应用6σ质量管理方法评价c16000全自动生化分析系统检测质量水平

目的应用六西格玛(6σ)质量管理方法评价c16000全自动生化分析系统质量水平,以促进质量改进,提高检测质量。方法收集2018年海南省人民医院c16000全自动生化分析系统42项生化检测项目的室内质量控制(IQC)和室间质量评价(EQA)数据,通过IQC数据计算累计合成变异系数(CV),根据EQA数据评估偏移(Bias),依据我国卫生行业标准WS/T403-2012要求的允许总误差(TEa)计算各检测项目的西格玛σ水平及质量目标指数(QGI),分析导致性能不佳的主要原因。通过σ性能验证图评价各项目的分析性能及应采用的质控规则。结果 42项生化检测项目中有13项(31%)检测水平≥6σ,3项(7%)检测水平为5σ~6σ,7项(17%)检测水平为4σ~5σ,8项(19%)检测水平为3σ~4σ,7项(17%)检测水平为2σ~3σ,4项(9%)检测水平<2σ。在<6σ的检测项目中,2项需优先改进正确度,21项需优先改进精密度,6项正确度和精密度均需改进。结论 6σ质量管理方法是临床生化检验项目质量控制的有效管理方法,可提示生化检测项目需要改进的方向,促进临床实验室生化检验水平的提高。
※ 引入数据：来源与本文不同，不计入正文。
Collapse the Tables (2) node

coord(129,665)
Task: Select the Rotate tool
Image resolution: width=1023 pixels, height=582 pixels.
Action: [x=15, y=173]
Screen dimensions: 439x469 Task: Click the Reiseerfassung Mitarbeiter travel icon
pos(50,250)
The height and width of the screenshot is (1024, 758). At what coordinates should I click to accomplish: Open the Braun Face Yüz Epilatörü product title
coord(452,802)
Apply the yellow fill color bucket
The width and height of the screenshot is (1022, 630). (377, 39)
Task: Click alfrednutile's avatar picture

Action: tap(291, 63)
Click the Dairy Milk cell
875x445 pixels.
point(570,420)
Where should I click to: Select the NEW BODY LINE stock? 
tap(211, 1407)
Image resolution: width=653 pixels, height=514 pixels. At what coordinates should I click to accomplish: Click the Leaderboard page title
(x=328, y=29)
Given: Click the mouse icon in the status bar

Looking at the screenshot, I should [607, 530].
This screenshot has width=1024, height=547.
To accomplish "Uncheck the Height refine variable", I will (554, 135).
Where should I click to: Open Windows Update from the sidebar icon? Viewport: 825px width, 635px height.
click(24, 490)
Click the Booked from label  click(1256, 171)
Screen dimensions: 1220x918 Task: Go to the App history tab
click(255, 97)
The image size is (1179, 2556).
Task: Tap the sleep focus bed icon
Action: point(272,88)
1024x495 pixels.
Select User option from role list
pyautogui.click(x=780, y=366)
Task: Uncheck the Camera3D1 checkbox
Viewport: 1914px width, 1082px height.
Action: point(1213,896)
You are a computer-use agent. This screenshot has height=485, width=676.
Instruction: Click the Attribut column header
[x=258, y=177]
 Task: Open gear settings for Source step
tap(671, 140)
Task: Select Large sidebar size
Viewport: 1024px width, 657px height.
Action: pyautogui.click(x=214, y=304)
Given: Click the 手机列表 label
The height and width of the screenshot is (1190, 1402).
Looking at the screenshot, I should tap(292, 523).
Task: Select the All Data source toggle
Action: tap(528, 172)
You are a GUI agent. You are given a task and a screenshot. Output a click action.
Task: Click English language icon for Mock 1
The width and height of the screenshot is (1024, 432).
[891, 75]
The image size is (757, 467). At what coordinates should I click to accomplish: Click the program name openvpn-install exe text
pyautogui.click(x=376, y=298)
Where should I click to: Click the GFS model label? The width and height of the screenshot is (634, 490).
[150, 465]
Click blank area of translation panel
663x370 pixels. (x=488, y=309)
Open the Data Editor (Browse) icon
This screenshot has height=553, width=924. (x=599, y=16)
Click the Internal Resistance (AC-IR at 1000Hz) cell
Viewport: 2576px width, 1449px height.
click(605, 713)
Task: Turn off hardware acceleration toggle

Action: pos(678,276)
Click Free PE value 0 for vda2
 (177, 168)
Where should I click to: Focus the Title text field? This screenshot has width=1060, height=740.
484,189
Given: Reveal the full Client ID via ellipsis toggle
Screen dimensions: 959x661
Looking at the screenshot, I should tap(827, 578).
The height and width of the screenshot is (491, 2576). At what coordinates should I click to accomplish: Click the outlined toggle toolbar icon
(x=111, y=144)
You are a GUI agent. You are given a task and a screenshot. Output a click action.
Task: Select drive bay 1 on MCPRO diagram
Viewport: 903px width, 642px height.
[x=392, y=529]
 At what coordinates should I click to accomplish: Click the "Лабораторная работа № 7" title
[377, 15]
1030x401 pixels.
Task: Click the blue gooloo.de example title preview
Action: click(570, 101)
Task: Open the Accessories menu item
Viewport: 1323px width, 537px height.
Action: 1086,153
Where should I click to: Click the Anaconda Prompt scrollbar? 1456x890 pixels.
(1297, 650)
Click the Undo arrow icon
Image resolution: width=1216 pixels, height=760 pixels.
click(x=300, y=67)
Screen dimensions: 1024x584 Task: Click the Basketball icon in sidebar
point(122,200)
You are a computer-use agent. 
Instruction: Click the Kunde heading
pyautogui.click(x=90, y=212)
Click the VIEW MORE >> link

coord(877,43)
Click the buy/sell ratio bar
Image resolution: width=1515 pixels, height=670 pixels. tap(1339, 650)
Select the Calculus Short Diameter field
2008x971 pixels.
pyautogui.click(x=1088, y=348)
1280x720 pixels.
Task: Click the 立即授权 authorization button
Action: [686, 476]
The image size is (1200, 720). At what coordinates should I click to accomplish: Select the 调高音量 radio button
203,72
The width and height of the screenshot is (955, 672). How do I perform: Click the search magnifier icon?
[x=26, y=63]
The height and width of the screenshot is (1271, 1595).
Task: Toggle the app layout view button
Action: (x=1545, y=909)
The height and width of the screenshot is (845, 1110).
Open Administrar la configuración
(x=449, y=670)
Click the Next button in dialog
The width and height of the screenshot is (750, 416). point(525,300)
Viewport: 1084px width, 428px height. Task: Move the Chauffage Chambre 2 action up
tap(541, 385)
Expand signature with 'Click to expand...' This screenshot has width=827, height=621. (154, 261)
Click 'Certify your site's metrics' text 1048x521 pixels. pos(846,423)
Application of 6 sigma metrics in quality evaluation of c16000 automatic biochemical analysis system

Objective To evaluate the quality of c16000 automatic biochemical analysis system by 6 sigma(σ) metrics. Methods External quality assessment(EQA) and internal quality control(IQC) data of 42 clinical chemistry assay items were collected in 2018. The biases(Bias) were calculated by EQA data,and the coefficients of variation(CV) were got by IQC data. Allowable total errors(TEa) were from Chinese health industry standard WS/T403-2012. σ scale was obtained,and the quality of growth indexes(QGI) were calculated. The clinical chemistry assay items were evaluated by σ performance verification diagram. Results In the 42 clinical chemistry assay items,13(31%) items were ≥6σ,3(7%) items were 5σ-6σ,7(17%) items were 4σ-5σ,8(19%) items were 3σ-4σ,7(17%) items were 2σ-3σ,4(9%) items were <2σ. In the items of <6σ,2 items were needed to improve accuracy firstly,21 items were needed to improve precision firstly,and 6 items were needed to improve both accuracy and precision. Conclusions 6σ quality management is an effective method for the quality control of clinical chemical assay items. It can point out the quality improvement aspect and improve the analysis level.